Eligibility criteria

• Inclusion Criteria:
• • Patients with brain metastases will be included in this study. Patients with known malignancies but without brain metastases, or patients with primary brain tumors are not eligible for enrollment.
• • MRI confirmed 1-10 lesions. Each lesion must not be intended for resection.
• • No prior radiation therapy for brain tumours.
• • For patients enrolled to arm B, ability to tolerate RespirAct. Based on studies in patients with severe cerebrovascular disease, an 8 - 16% drop-out rate at the time of the first exposure to RespirAct CVR testing is expected \[9\]. The fourth generation of this device has been associated with increased tolerability secondary to elimination of a physical rebreathing circuit replaced by a digital re-breath analog. This improvement is expected to achieve a drop-out rate significantly below 10%.
• • Patients must have a GPA greater than or equal to 1.0.
• • Patients must be able to provide informed consent. Patient consent must be appropriately obtained in accordance with applicable local and regulatory requirements. Each patient must sign a consent form prior to enrollment in the trial to document their willingness to participate.
• • Patients must have sufficient fluency in English and sufficient motor and visual functioning (corrected or assisted as required) to complete the NCF-A battery.
• • Patients must be accessible for treatment, AE assessment and follow- up.
• • Limit to KPS ≥ 70 for patients in arm B; no limit for arm A
• • Women/men of childbearing potential must have agreed to use a highly effective contraceptive.

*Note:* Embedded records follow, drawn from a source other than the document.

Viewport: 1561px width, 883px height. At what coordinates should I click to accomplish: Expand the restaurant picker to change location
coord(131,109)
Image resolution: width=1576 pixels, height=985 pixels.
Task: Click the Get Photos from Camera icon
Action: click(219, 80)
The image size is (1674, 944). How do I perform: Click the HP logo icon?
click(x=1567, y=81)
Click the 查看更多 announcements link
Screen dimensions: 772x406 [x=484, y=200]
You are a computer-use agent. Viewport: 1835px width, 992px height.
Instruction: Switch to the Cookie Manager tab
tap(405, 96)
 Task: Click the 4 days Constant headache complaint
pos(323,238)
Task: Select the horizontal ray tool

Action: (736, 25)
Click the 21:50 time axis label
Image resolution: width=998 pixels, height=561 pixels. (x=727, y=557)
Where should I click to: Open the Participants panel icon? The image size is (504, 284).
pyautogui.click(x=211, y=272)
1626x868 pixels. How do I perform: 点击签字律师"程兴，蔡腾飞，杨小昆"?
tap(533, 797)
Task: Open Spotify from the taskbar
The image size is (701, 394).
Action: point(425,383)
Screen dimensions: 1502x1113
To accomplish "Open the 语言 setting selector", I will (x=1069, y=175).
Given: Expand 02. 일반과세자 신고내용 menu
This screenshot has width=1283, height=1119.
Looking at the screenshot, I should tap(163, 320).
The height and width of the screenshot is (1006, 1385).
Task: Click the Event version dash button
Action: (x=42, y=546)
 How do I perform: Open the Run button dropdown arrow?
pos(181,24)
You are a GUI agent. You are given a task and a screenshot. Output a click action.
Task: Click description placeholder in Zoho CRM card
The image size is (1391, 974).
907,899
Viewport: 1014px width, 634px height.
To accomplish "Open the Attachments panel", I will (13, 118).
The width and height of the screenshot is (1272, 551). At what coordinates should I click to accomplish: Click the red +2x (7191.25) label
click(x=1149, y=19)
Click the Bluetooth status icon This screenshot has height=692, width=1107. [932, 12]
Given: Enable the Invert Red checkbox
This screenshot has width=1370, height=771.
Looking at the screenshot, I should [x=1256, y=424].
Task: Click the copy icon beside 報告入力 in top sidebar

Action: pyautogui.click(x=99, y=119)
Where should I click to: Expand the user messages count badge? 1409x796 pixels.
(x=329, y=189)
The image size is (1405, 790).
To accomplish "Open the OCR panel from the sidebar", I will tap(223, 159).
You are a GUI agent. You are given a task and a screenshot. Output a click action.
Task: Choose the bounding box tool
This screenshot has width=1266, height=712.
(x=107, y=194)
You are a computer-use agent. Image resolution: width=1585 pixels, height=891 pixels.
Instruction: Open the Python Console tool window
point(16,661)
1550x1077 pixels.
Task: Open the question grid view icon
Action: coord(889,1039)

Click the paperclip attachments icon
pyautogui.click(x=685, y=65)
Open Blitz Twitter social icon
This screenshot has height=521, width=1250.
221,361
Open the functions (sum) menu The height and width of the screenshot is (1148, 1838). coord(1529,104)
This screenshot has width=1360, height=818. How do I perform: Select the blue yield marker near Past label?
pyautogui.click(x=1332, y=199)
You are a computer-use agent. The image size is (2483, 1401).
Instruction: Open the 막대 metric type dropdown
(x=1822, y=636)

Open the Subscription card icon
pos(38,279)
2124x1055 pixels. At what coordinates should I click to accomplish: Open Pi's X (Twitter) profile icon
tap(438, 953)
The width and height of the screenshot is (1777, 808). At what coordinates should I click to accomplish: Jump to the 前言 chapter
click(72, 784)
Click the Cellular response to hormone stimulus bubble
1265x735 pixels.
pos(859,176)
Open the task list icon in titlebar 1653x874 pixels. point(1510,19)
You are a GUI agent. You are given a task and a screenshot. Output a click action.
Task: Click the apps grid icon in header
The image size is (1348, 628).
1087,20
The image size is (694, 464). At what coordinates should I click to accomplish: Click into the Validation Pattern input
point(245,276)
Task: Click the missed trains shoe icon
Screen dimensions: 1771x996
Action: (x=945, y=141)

Women of childbearing potential will have a pregnancy test to determine eligibility.
• Exclusion Criteria:
• • Treatment plan respecting normal tissue tolerances using dose fractionation specified within the protocol cannot be achieved.
• • Pregnant patients will be excluded from this study.
• • Prior cranial radiotherapy
• • Inability to complete MRI with contrast of the head, or a known allergy to gadolinium
• • Metastatic germ cell tumor, small cell carcinoma, or lymphoma or any primary brain tumor.
• • Patients with known malignancies but without brain metastases.
• • Image Findings
• • Widespread definitive leptomeningeal metastasis
• • A brain metastasis that is located ≤ 2 mm of the optic chiasm
• • Evidence of midline shift
• • Fourth ventricular narrowing, concerning for hydrocephalus
• • Patients who have undergone surgical resection of brain tumor are not eligible for enrollment.